Soil Testing For Septic Systems

What Is Soil Testing For Septic Systems?

Soil testing for septic systems is the most universally misunderstood and feared test associated with the process of buying property, building a new home or repairing failing onsite septic systems. It is true that failing a soil test may prevent a sale or the issuance of a building permit or even an extremely costly septic system installation by engineers who can help rectify poor soil conditions. Just ask yourself this simple question; do I want to spend $100,000.00 to a million plus to have a home where the toilets do not flush? No person thinking correctly will settle for a home with non functioning plumbing.
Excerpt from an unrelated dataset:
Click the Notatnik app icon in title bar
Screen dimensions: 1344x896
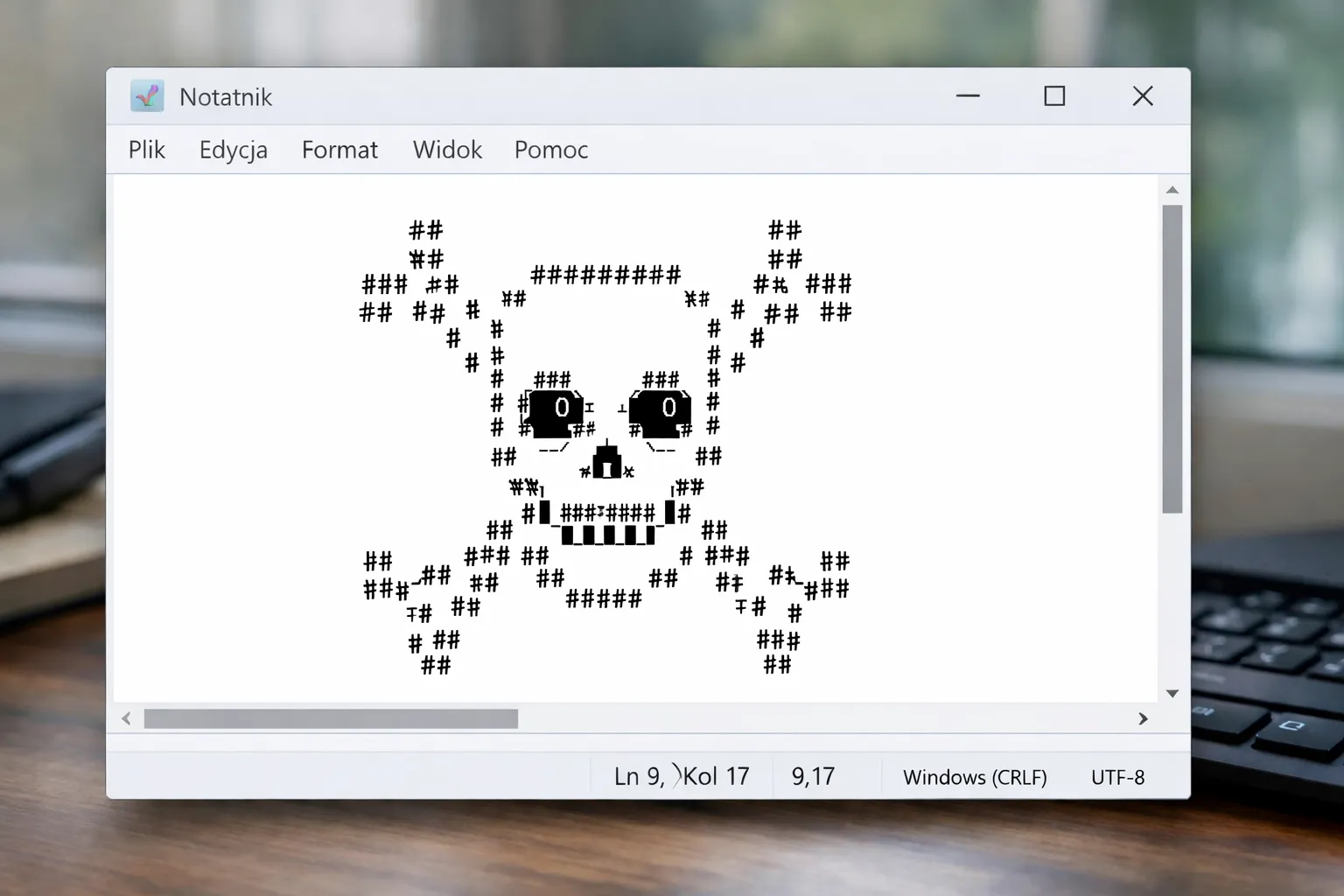click(x=147, y=96)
Your local health department and the soil testing for septic systems helps ensure everything goes down the drain. That is exactly the result you want. Overall, soil testing for septic systems should not be feared as it's designed for your protection.

Preparations Before Scheduling A Soil Test

After the proper paperwork has been obtained from the county, you may schedule your soil test. Miss Dig must be contacted a minimum of 72 hours before any digging can take place. This ensures proper location of utilities on your property site. These utilities should be avoided. It is generally the responsibility of the property owner to contact Miss Dig.
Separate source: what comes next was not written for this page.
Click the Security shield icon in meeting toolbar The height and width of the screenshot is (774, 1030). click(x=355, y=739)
How Is The Soil Test Conducted?

At a mutually acceptable appointed time, the county sanitarian, a representative for the property, and a contractor will meet at the subject property. The contractor will have a hydraulic hoe to perform open cut excavations at the sanitarians direction.
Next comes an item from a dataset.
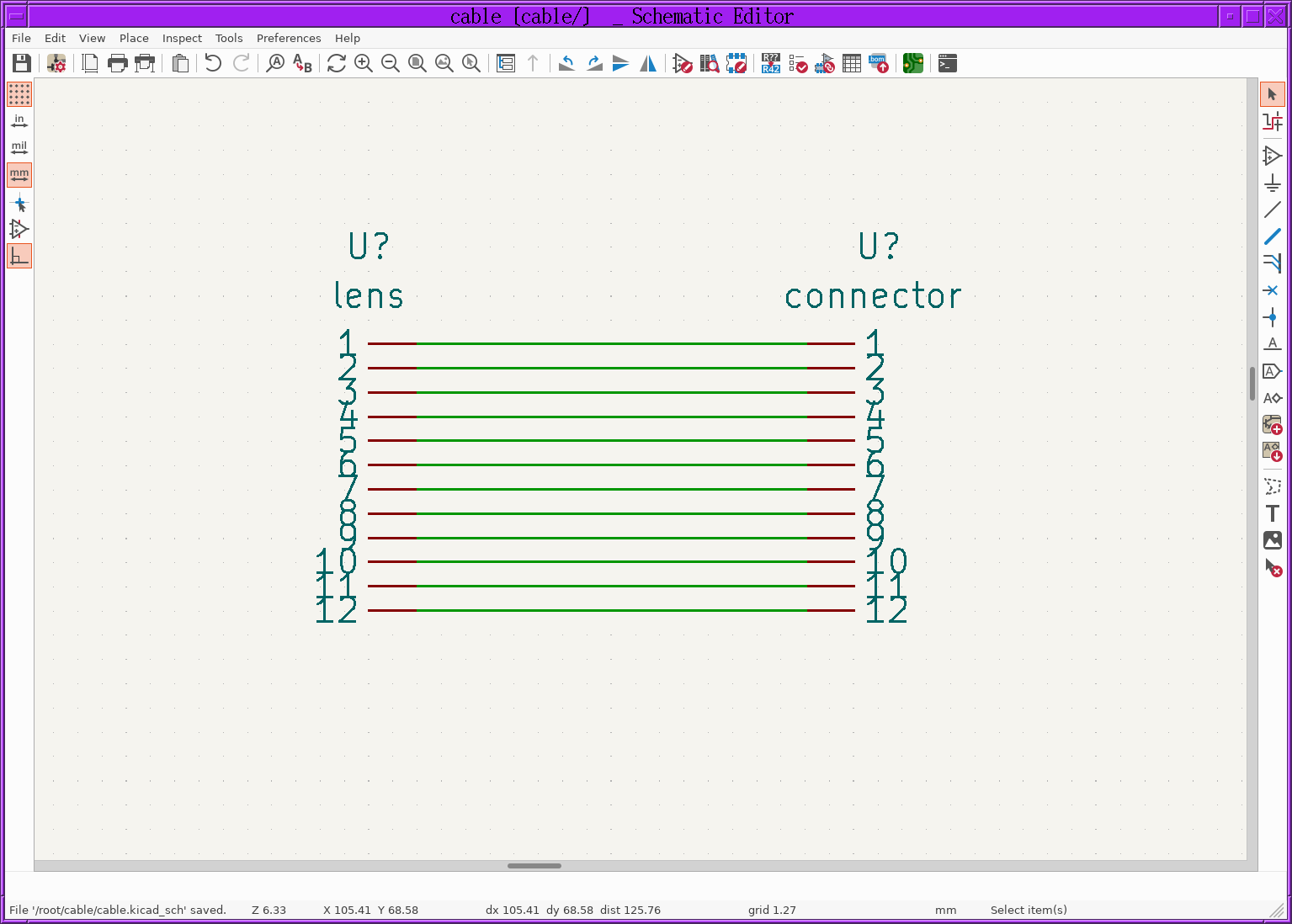Screen dimensions: 1292x924
Task: Open the PCB editor
Action: [913, 63]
The property representative will direct the contractor as to where and how many holes to dig. The Sanitarian directs how deep the holes need to be based on soil evaluation. The open cuts must be a minimum of 24 inches wide and will generally be 12 feet deep each. On occasion the holes can go as deep as 21 feet deep. The number of holes is up to the sanitarian and the property representative, it is customary to dig as many holes as it requires to obtain a passing result or as time allows. Four holes are usually required at a very minimum.

The sanitarian examines and records data on each hole as it is excavated. They can observe the quality of the soil and the depth and thickness of layers of acceptable soils. This first hand observation allows the sanitarian to make a quantitative evaluation of the onsite soil conditions. Then following all knowledge regarding use of the property and the acceptable county guidelines for onsite sewage despoal systems you will receive a pass or fail.

The open excavations must be backfilled on the spot as open holes can be very dangerous.The sanitarian will give the go ahead for backfill.

Soil testing for septic systems involving the property owner, the county, and the contractor gives everyone involved the best chance for success of any future on site septic system.